BİRGÜN / ANKARA

Orhan Sarıbal yaptığı açıklamada “İzmir Ticaret Borsası’nın rekolteyi yüksek belirlemesi ve TARİŞ Üzüm Birliği’nin henüz fiyat açıklamaması nedeniyle üzümün üreticinin elinden yok pahasına gittiğine” dikkat çekti.

Sarıbal Hazırladığı raporda;

“Sultaniye olarak nitelendirilen ve dünyanın Sultana olarak tanıdığı çekirdeksiz üzüm, Ege bölgesinin önemli tarım ürünleri arasında yer alıyor. Bir kısmı kurutularak, bir kısmı da taze sofralık olarak iç ve dış piyasalarda değerlendiriliyor.
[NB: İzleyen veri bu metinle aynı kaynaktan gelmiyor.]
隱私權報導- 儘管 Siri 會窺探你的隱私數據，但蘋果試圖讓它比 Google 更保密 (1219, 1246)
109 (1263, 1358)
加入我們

Çekirdeksiz kuru üzüm, Ege Bölgesi’nde 50 bin üretici aileye istihdam imkânı sağlıyor. Ayrıca sofralık üzüm, kuru üzüm, salamura yaprak, sirke, pekmez, şarap ve alkol tesislerinde çalışan işçilerin de geçimini temin ediyor.”

‘Çekirdeksiz üzüm üretim alanlarının yüzde 75’i Manisa’da’

1985 yılında 570 bin dekar olan çekirdeksiz üzüm üretim alanı 2015 yılı itibariyle 1 milyon dekarı aşmıştır. Üretim alanlarının 740 bin dekarı Manisa’da, geriye kalan alanlar ise Denizli (197 bin dekar) ve İzmir (67 bin dekar) illerinde bulunmaktadır.

‘Çekirdeksiz Üzüm Üretiminde örgütlülük eksikliği olumsuz etkiliyor’

Üretilen çekirdeksiz Sultaniye üzümünün yaklaşık 250 bin tonu sofralık olarak ihracata gitmektedir. Ancak yaş üzümde pazarı kalite ve standardizasyon istekleri yeterince karşılanamadığı için, üretici sultaniye üzümü daha çok kurutarak değerlendirme yolunu seçmektedir.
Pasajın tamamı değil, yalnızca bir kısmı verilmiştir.